Speaker of the National Assembly
- Incumbent
- Assumed office 10 March 2020
- President: Ilham Aliyev
- Preceded by: Ogtay Asadov

Member of the National Assembly
- Incumbent
- Assumed office 2010

Personal details
- Born: 19 March 1955 (age 70) Shamkhor, Azerbaijan SSR, Soviet Union
- Party: New Azerbaijan
- Children: 2
- Education: Azerbaijan Pedagogical Institute of Russian Language and Literature Azerbaijan Pedagogical Institute of Foreign Languages

= Sahiba Gafarova =

Azerbaijani (born 1955)

Sahiba Ali gizi Gafarova (Sahibə Əli qızı Qafarova; born 19 March 1955) is an Azerbaijani politician and academic who has been Speaker of the National Assembly since 2020, and in the assembly as a member of the New Azerbaijan Party since 2010.

==Early life and education==
Sahiba Ali gizi Gafarova was born in Shamkhor, Azerbaijan SSR, Soviet Union, on 19 March 1955. She graduated from the Azerbaijan Pedagogical Institute of Russian Language and Literature and the Azerbaijan Pedagogical Institute of Foreign Languages.

==Career==
From 1978 to 1981, Gafarova was a teacher at a high school in Shamkir.

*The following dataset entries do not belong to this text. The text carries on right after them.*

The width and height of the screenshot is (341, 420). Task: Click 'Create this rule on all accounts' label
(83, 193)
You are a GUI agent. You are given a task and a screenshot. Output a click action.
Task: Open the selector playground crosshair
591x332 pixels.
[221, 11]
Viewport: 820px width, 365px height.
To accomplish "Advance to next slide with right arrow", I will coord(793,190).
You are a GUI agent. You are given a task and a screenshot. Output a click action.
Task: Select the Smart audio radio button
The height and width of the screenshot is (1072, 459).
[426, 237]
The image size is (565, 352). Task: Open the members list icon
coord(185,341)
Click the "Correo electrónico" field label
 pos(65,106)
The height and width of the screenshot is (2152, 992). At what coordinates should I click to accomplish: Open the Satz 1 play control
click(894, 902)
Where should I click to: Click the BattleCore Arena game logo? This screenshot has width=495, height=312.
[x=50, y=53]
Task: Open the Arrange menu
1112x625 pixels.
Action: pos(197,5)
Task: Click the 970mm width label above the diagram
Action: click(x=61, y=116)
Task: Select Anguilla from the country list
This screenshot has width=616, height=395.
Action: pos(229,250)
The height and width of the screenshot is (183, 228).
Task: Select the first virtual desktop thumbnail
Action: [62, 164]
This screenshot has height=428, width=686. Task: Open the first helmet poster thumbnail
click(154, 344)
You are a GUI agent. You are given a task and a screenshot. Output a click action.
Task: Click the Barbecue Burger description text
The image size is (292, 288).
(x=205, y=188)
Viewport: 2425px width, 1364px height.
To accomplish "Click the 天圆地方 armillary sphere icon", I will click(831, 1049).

From 1981 to 2020, she worked at the Baku Slavic University as a laboratory assistant, teacher, professor, and head of the Department of European Languages. At the Western Caspian University she was dean of the Faculty of Western Languages from 2000 to 2004.

In the 2010 election Gafarova won a seat in the National Assembly as a member of the New Azerbaijan Party. During her tenure in the assembly she was Deputy Chair of the Family, Women and Children's Affairs committee. Gafarova was elected Speaker of the assembly on 10 March 2020, and reelected on 23 September 2024.

Gafarova was a member of Azerbaijan's delegation to the Parliamentary Assembly of the Council of Europe from 2010 to 2020, and head of the delegation to the Euronest Parliamentary Assembly from 2018 to 2020. She is the head of the delegation to the Inter-Parliamentary Union, TURKPA, and CIS Interparliamentary Assembly.

==Personal life==
Gafarova is married and is the mother of two children. The Order of Friendship was given to her by Vladimir Putin in 2025.